What we have here is a topic that, put plainly, generates controversy. It’s a point of contention, no doubt, because even though it has more than seven million users each year, if you search Google Trends (an application that measures internet searches for interest over time) for “SharePoint alternatives”, you’ll see that, since 2011, that interest hasn’t come down below 50 points.
It looks like we’re all divided on the topic. We suppliers in the ECM sector find ourselves either having to align ourselves with SharePoint, or having to declare war on them, and users seem to find themselves in the same spot.
So are there alternatives to SharePoint, or not?
Well, for those of you who have reached this blog looking for answers to that question, I’d say yes, but it depends on what we’re talking about. SharePoint isn’t just an Enterprise Content Management platform; neither it is just support for social networks. The problem is that SharePoint is many things at once; and if we talk about alternatives, the answers change, depending on the aspect of SharePoint that we dislike.
If we’re looking for an alternative in the widest possible sense, I’d say that Alfresco is the solution that’s closest to SharePoint. Alfresco’s web content services permit the acceptable creation of web material; what’s more, they permit integration with pure CMSs like Drupal and Liferay, too. But if we only want to improve this part of SharePoint, you probably don’t have to stop working with SharePoint – you just need to find integration alternatives. In this post, for example, there are some interesting options to complement SharePoint in Content Management Systems. Thanks to “CMIS power” these integrations are becoming increasingly common.

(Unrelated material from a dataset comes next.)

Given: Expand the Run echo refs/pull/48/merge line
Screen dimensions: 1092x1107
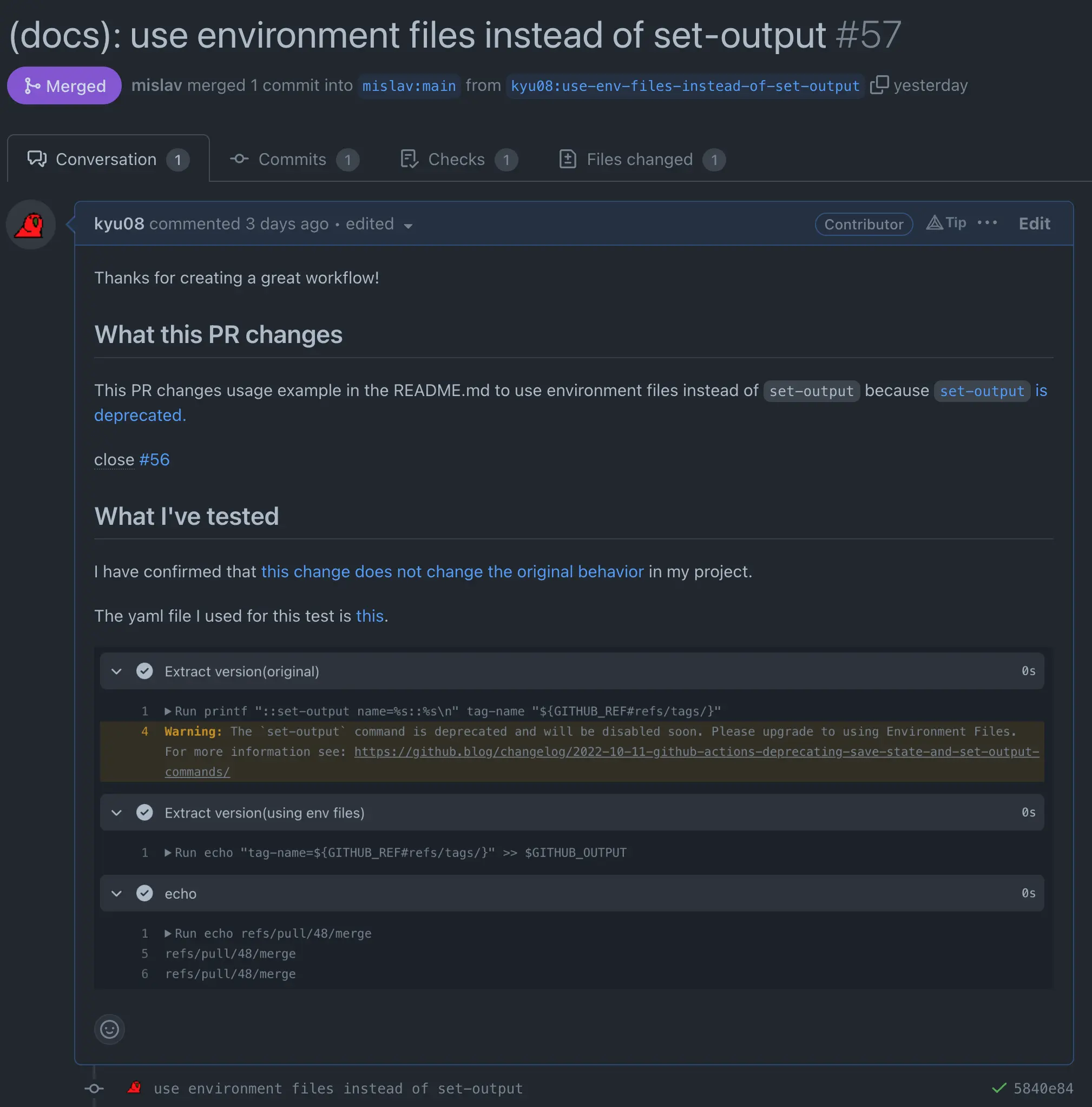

If we’re speaking strictly about Enterprise Content Management, Alfresco is a perfectly considerable option and it’s more cost-friendly…although, as we’ve mentioned in our “The two main alternatives to SharePoint: Nuxeo and Alfresco” post, there are also other options that are pretty powerful and much more affordable than Alfresco is.
Finally, if we’re just talking about a simple collaboration tool, this is probably where SharePoint has the greatest advantage, not just for its own characteristics, but also for its strategic plays, such as the acquisition of Yammer and for its compatibility with other fantastic Microsoft tools, such as IM an Expert, which give real meaning to the value of social networks in the work place. Alfresco can provide you with collaboration tools that are more focused on document management (integration with office software suites such as Microsoft Office, or other online collaboration tools for documents, such as Google Drive), and with web content management (forums, wikis, FAQs, comments, notifications, feeds, blogs, etc.) Nuxeo also gives your similar features. Here, we’d have to think about the way in which we’d want an alternative for collaboration in SharePoint; at best, maybe all that’s needed is an Enterprise Social Networking platform, of which there are many and some of which, like Elgg, are open-source (although Elgg, specifically, provides a lot of advantages, customizing it can be a pain in the neck.)
NOTE: With these kinds of posts, I always want to make clear that Athento isn’t a participant in this debate: we’re neither pro- nor anti-SharePoint. The value of Athento comes from understanding documents, which is not the business that SharePoint is in. We dedicate ourselves to extracting information of value from documents by using smart document capture, which is nothing more than an added value for any business, whether that business uses SharePoint or not.